En
verano se ama al invierno. Y en invierno se quiere al verano. Podría ser la más
evidente demostración de odio, pero probablemente solo sea una queja, una
muestra de inconformismo cargada de razón por la oscilación de los termómetros
y que se acrecienta dependiendo del lugar adonde uno haya dejado caer sus
huesos; un destino marcado por las circunstancias, por los condicionantes
culturales, laborales, económicos, familiares o por el azar de una ruleta rusa cuya
única bala es el giro de la rosa de los vientos.
Y
hay también algo de nostalgia, vestida con los ropajes de la falsedad por
desear en el presente lo que en un pasado reciente se rechazaba.

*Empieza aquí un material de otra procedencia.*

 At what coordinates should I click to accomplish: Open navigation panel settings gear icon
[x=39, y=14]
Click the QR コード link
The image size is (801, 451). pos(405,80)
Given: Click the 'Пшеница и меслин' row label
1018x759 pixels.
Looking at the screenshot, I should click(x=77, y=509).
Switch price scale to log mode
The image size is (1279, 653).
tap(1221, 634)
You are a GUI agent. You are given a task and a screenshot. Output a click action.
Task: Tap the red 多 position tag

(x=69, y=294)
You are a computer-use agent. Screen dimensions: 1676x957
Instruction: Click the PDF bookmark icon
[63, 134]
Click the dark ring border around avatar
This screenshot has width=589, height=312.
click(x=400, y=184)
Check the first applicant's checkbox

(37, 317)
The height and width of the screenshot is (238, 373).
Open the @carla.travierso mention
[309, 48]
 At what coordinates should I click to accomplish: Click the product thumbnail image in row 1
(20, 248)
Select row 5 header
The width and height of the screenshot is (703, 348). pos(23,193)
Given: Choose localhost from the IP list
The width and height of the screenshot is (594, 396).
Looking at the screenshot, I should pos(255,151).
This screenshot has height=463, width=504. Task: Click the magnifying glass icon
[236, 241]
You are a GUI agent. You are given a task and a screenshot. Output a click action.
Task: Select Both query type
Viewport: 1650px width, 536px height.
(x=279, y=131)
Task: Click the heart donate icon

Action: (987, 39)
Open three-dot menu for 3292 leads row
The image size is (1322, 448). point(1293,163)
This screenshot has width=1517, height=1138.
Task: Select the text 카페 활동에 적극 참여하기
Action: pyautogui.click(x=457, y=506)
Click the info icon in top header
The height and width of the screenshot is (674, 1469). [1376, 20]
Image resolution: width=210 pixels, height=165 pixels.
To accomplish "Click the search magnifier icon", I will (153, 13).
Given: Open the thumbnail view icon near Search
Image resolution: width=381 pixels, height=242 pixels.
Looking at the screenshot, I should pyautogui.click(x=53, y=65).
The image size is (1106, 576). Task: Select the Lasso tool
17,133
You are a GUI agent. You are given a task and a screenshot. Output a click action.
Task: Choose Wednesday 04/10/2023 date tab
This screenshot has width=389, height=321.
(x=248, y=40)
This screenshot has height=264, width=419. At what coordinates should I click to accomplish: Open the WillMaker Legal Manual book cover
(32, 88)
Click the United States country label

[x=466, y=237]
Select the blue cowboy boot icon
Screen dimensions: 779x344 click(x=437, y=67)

Pero como toda
melancolía, descubre su ser en la ausencia, en la pérdida incluso de lo que no
se ha poseído.
En
este antagonismo, oportunista como la mayoría de ellos, se discrimina al otoño
y a la primavera, que alejados del artificio invernal y estival son la esencia:
el origen y el final; representados con la precisión del artista y el
conocimiento del sabio en el vuelo descendente de las hojas, salvo las de
árboles perennes que bien pudieran ser la imagen de lo eterno, y en el
nacimiento de la flor.
Verano
e invierno son pues mera distracción. Matrioskas que en su interior albergan
otras muñecas, ocultas a la vista y a la espera de ser descubiertas. Dos
estaciones que son cuatro, pero que por naturaleza siempre son dos.